Well, it's not AT MY DESK.
So today brought up the usual rounds of,
"Oh you aren't having any pizza?!?!"to which I reply, no thanks, or no I don't like it, or no I can't eat it.
The best response today (from the fatest chick in my office)
"That sucks!"Well, not really.
This is the same woman who was just yesterday complaining about how she is so fat, and needs to go on a diet, and in fact just started one.
A PIZZA diet?
I'm not anti-fat (except for myself), really, not at all.
I'm anti-complaining.
And although I do have my fair share of whines, I don't do it to strangers or co-workers.
Because they don't care, and I know this because I don't care about their fat asses either.

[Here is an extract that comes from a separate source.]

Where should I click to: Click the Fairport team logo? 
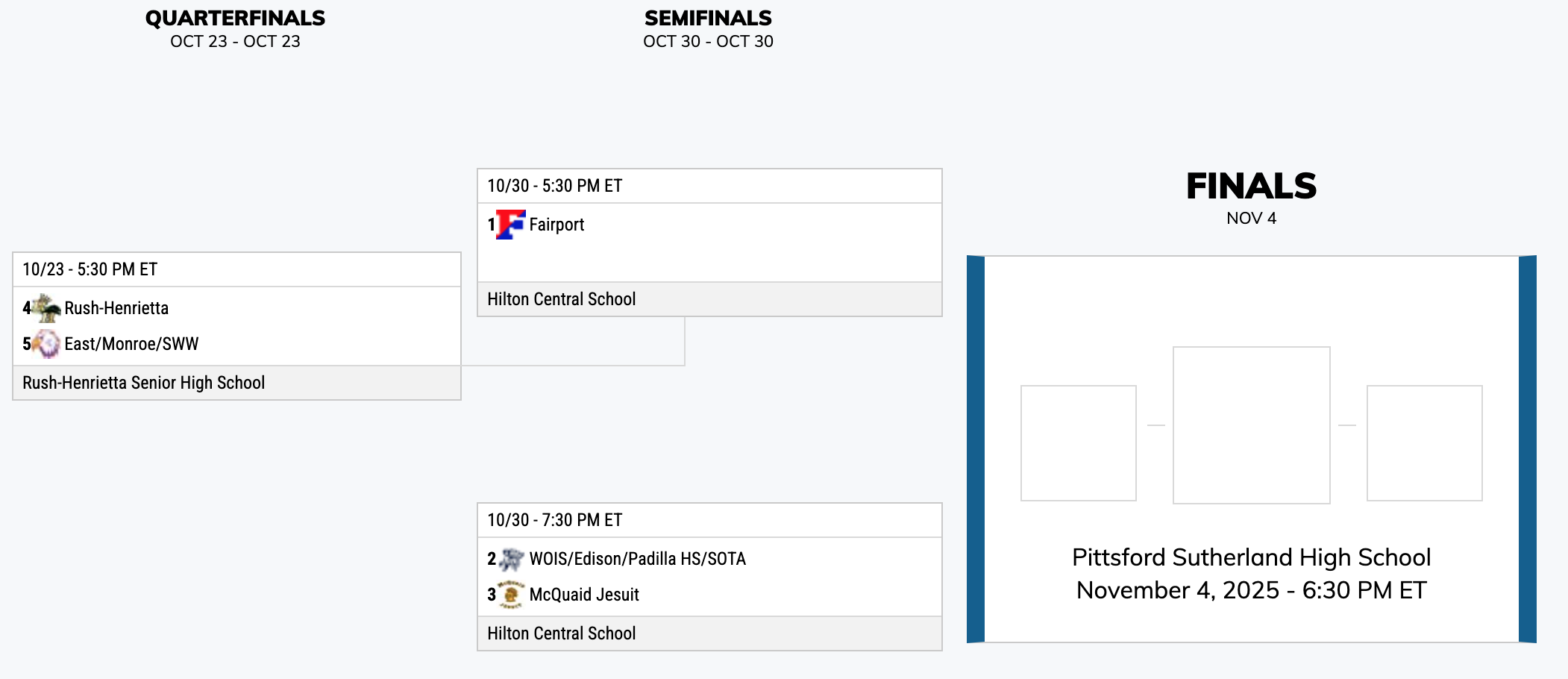pyautogui.click(x=511, y=225)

There should be an unspoken rule set in the work place; if you are not actively pursuing a weight-loss goal then you are not permitted to complain about the size of your ass.
#4 No not me: This is in reference to the number of women in my office who have actually said this to me today.
One of which, after seeing jellybeans in a bowl on my desk, came over and said,
"Oh I can't eat these, I gave them up for lent."(Internal dialogue: Aren't you supposed to give up something serious for lent?)
"Really, jellybeans, that's specific.""No, candy... I'll just smell them."At which point she picks up the bowl and brings it to her nose, takes a giant whiff and heaves a heavy sigh all over the beans.
"Oh those smell so good."(Internal dialogue: Yeah well you ought to at least have the courtesy to throw them out now that you have contaminated them... ugh.)
Smile.Then she wandered off, thankfully.